Friday, November 28, 2008

Money for Nothing

Now that ain't workin' that's the way you do it
Lemme tell ya them guys ain't dumb
Maybe get a blister on your little finger
Maybe get a blister on your thumb
--Dire Straits

The simplest solution to the world's monetary problems is to use weight of precious metal (e.g., grams of gold) in monetary exchange rather than some state-sponsored construct such as dollars, euros, yuan, etc. No exchange rate issues, no figuring out how much metal backs each paper dollar...

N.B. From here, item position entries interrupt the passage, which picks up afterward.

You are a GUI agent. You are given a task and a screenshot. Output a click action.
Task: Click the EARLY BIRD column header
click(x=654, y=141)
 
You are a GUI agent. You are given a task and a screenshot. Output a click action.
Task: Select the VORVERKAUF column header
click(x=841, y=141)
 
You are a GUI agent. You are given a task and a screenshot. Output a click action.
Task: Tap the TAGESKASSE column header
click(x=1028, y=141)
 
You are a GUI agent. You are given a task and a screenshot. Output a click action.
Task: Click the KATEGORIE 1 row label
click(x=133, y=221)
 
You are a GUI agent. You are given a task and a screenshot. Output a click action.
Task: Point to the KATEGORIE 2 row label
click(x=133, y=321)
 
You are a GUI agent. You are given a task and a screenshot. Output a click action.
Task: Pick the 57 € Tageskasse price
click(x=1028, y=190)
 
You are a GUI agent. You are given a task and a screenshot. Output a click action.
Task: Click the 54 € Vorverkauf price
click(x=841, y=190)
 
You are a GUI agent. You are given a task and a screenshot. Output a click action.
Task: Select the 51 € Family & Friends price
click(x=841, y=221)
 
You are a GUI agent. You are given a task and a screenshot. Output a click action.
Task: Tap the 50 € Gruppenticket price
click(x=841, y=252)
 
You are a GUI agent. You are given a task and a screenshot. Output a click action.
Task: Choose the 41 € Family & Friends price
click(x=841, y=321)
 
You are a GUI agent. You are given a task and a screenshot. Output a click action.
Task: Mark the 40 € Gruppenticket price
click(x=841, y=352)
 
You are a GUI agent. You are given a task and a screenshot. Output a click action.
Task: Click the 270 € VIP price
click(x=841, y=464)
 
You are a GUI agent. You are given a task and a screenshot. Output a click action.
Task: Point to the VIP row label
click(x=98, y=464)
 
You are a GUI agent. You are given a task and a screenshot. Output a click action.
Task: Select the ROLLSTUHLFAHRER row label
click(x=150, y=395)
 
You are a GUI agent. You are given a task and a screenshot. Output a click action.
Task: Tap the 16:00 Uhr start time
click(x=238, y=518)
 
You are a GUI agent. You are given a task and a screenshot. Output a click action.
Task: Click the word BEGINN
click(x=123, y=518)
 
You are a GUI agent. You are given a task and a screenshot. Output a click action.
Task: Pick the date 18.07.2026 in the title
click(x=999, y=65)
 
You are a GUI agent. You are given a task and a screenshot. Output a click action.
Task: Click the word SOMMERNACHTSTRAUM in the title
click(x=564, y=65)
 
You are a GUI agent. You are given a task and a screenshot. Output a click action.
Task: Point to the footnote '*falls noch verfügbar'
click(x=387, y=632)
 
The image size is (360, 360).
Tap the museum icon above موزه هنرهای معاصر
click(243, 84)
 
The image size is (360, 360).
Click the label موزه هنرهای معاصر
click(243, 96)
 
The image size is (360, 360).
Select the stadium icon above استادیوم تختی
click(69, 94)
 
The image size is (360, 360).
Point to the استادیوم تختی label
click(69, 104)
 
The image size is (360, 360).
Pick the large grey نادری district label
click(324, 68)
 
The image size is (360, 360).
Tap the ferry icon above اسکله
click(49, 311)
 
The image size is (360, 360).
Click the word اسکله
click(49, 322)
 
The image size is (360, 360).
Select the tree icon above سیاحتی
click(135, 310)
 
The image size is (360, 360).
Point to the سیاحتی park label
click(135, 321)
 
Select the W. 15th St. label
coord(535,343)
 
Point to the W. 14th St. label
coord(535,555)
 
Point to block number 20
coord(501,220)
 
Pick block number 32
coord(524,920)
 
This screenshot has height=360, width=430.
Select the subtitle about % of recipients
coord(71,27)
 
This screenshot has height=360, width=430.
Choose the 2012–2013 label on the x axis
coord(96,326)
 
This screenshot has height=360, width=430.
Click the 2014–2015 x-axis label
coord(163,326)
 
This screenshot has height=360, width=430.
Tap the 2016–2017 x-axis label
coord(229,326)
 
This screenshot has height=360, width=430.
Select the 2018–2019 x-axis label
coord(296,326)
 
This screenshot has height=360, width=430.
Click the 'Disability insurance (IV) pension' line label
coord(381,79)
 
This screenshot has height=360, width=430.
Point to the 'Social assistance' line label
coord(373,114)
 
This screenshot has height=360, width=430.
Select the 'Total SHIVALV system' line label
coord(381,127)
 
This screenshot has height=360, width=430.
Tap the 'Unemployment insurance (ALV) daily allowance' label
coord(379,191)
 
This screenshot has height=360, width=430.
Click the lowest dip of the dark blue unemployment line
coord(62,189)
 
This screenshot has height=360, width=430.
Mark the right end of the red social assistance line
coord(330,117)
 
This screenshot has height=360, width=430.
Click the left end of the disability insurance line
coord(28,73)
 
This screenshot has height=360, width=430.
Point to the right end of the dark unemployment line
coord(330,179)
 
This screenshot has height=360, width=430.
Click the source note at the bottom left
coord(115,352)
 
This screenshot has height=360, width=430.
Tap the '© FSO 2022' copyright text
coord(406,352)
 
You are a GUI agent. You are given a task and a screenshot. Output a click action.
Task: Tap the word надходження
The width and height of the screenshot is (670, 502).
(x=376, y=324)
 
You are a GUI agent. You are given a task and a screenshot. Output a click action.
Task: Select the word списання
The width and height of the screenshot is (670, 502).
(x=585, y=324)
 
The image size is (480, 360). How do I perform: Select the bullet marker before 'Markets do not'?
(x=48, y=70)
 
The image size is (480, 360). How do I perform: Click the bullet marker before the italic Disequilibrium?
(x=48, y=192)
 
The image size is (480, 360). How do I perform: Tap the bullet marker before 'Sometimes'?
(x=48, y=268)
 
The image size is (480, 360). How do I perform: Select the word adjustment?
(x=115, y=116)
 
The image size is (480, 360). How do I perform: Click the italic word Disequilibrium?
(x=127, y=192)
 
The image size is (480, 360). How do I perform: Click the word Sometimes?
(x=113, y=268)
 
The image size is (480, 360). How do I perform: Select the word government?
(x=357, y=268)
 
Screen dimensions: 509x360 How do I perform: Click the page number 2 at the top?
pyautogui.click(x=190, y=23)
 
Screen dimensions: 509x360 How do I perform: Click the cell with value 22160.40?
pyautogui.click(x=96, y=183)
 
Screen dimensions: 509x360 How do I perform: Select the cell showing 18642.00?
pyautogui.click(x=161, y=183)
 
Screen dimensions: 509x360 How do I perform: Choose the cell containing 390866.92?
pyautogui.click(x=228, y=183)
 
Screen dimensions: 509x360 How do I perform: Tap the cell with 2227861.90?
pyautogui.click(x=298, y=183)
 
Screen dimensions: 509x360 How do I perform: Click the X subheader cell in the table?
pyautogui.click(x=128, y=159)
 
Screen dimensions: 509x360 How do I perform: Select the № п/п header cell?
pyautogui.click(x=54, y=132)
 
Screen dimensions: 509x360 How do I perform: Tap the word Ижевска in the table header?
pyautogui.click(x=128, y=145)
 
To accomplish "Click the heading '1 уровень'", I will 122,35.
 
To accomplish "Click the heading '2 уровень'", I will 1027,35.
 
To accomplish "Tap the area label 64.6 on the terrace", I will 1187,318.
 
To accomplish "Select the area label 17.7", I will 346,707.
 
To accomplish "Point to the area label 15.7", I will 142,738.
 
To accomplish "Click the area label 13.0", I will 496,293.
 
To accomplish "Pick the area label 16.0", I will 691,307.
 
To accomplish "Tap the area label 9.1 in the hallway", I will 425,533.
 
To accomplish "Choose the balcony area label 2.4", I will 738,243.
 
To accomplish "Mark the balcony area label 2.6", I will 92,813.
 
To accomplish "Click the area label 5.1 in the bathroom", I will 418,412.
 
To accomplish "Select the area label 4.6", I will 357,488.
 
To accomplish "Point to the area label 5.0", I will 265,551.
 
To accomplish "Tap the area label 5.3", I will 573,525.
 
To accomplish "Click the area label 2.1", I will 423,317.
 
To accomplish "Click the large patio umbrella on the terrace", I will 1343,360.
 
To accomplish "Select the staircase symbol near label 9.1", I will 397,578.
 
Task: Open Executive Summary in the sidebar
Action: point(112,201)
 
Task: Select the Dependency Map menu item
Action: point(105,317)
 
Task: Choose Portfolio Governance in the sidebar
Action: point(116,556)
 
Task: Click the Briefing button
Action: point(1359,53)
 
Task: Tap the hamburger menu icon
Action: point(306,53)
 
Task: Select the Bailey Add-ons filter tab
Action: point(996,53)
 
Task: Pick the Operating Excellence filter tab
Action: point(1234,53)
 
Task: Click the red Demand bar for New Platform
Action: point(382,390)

If it's so simple, then why don't we do it? Because governments want to debase the currency. By disconnecting a country's currency from the underlying metal, bureaucrats could reduce the currency's value over time (e.g., 1 oz of gold = $20 --> 1 oz of gold = $35 --> 1 oz of gold = $800). To my knowledge, such a process has recurred in every large-scale society without exception in 5,000 yrs of civilized history.

One of the first to write about this phenomenon was Antoine Louis Claude Destutt de Tracy. Destutt de Tracy was a French philosopher and economist whose work substantially influenced Thomas Jefferson and other early U.S. liberal thinkers. Jefferson pushed for an English translation of Tracy's Traite de la volonte et de ses effets into what would become A treatise on political economy published in 1817.

Tracy (1817) claimed that the very act of naming currencies was used by the state to divorce the value of the currency from the underlying metallic value itself. This paved the road for government sponsored inflation and monetary debasement.

Smart cookie, that Tracy.

position in gold

References

de Tracy, C.D. (1817). A treatise on political economy. Georgetown: Joseph Milligan.